Task item
Pull each line holding "computer" out of the entries below.

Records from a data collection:
========
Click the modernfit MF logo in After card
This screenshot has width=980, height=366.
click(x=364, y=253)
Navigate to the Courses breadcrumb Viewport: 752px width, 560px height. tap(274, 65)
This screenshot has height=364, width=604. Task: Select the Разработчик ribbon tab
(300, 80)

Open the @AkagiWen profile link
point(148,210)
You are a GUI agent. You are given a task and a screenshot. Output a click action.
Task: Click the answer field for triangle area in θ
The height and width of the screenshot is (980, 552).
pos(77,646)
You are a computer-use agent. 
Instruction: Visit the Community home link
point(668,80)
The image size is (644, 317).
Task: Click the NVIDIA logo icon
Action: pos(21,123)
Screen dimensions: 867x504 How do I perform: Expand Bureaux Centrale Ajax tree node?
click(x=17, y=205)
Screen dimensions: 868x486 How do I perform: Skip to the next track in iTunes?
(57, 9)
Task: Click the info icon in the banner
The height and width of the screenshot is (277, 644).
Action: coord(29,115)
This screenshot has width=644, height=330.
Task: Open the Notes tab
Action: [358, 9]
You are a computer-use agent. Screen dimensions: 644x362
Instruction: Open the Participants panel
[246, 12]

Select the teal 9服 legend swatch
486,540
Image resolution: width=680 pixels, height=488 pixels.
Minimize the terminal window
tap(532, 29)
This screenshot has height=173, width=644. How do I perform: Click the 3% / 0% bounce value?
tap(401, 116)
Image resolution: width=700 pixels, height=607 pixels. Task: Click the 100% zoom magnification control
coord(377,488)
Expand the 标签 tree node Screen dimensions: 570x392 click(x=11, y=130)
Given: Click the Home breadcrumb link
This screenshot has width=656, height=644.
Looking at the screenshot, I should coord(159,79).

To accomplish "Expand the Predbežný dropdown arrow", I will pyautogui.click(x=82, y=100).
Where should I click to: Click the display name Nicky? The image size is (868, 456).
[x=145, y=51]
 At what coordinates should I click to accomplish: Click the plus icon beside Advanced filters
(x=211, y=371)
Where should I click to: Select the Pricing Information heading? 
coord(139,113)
========
Solution for this exercise
You are a computer-use agent. 
You are a computer-use agent. Screen dimensions: 644x362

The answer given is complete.